Planning and developing projects requires a multifaceted approach essential to an effective Nonpoint Source Pollution Program. A fundamental component of the program is the
NPS Management Program Plan. The Plan organizes current and future efforts while providing guidance to participating agencies. For each project, numerous reports are also written to fulfill EPA guidelines and track project planning and implementation. In general this is how project planning progresses:
- The NPS Working Group selects a priority watershed for a restoration project.
- The OCC works with local groups and peer agencies to draft a Watershed Based Plan according to EPA guidance that details all aspects of the project, including goals, partners, staff, budget, and timelines. As a portion of the watershed based plan, OCC uses a water quality model such as the Soil and Water Assessment Tool (SWAT) to estimate areas in the watershed contributing most significantly to water quality problems.
- The OCC Water Quality Division then drafts a Work Plan, which details what actions will be carried out specifically by the Water Quality Division. The plan is sent to the EPA for review and approval.
- Upon approval of the Work Plan by EPA, OCC contracts with a university to perform Source Water Assessment Targeting (SWAT) to gather detailed information such as land use, land cover, and population in the watershed. SWAT data are included in the final Watershed Based Plan.
- The OCC submits a Quality Assurance Project Plan to EPA that details how each component of the project, such as monitoring and education, will be implemented.
- Monitoring begins or continues in the watershed to assess the effects of the implementation.
- Project planning begins at the local level with Conservation Districts and other stakeholders forming a Watershed Advisory Group and Educational Watershed Advisory Group. The groups determine how the project and education program will be implemented at the local level.

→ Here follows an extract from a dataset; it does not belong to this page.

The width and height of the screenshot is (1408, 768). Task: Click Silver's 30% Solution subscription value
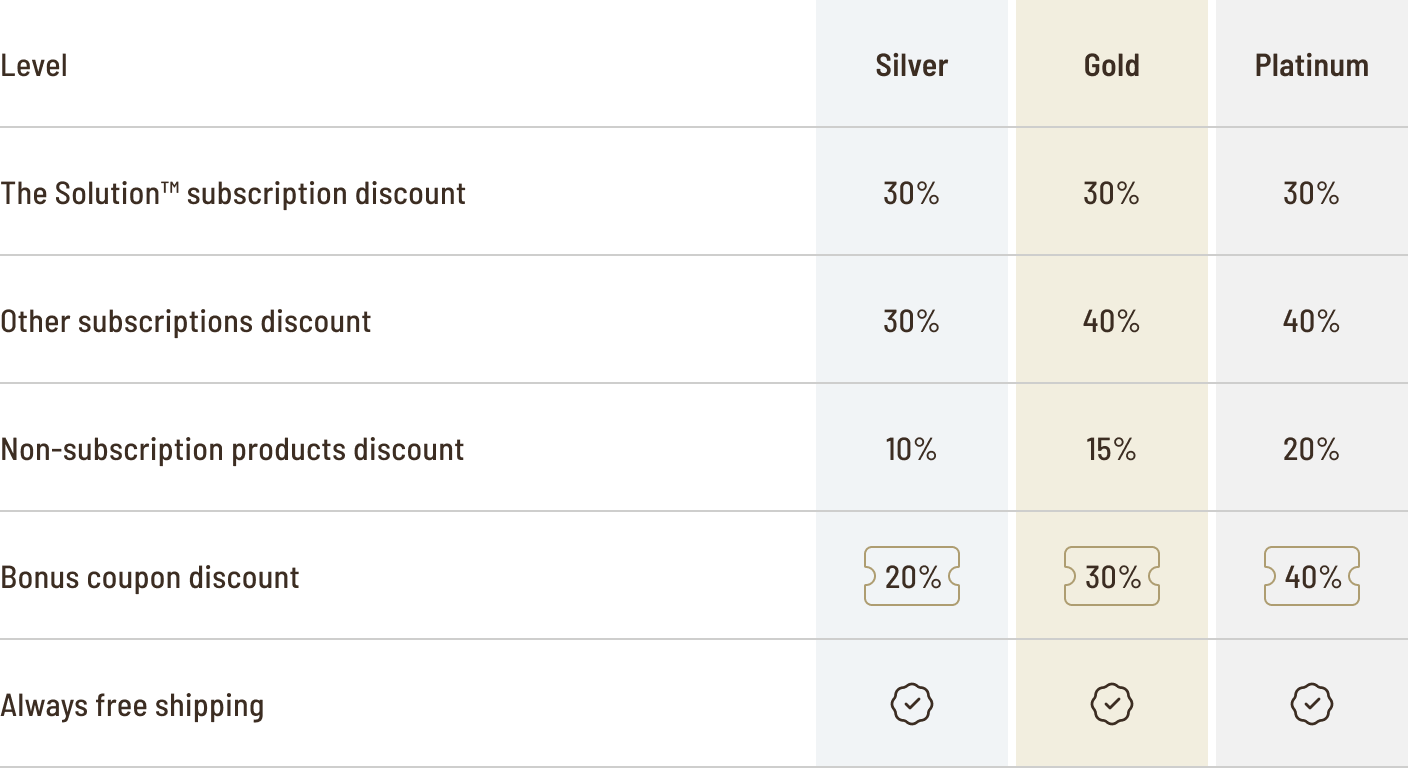point(911,193)
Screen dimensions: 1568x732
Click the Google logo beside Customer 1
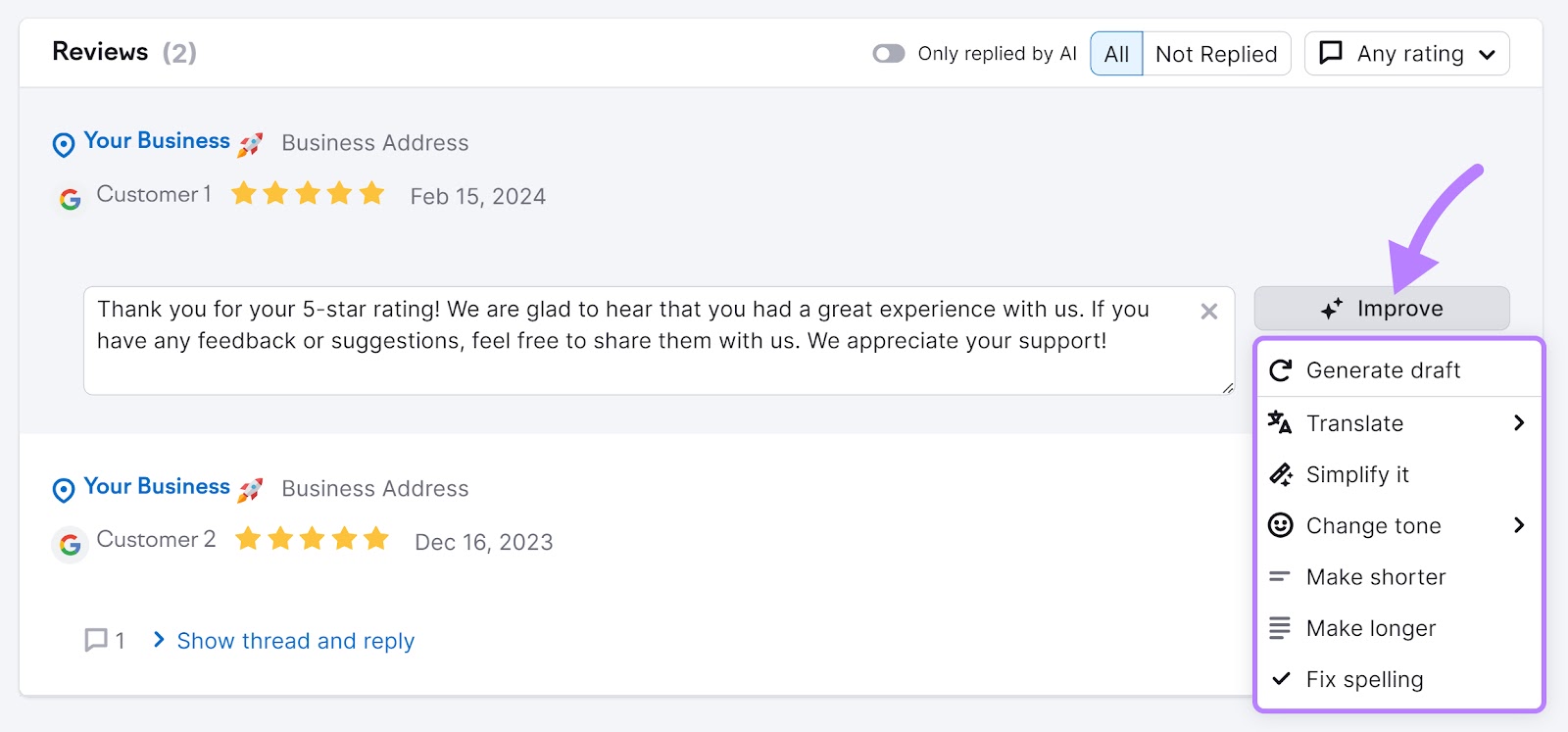point(70,196)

- As landowners in the watershed express interest in the project, plans for the implementation of specific practices–such as farm plans or engineering designs–are written. Farm plans detail each property and the type and location of best management practices to be installed and maintained for the duration of the contract. Engineering designs are drafted for activities such as streambank stabilization or nonconventional agricultural best management practices.
- Landowners and land managers in the watershed begin to implement best management practices.